# Source records start

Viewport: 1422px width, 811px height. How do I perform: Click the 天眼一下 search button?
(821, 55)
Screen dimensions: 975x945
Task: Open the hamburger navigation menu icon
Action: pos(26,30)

# Source records end

Reproduce the listing above word for word, including every line.

Written solution →
Viewport: 1422px width, 811px height. How do I perform: Click the 天眼一下 search button?
(821, 55)
Screen dimensions: 975x945
Task: Open the hamburger navigation menu icon
Action: pos(26,30)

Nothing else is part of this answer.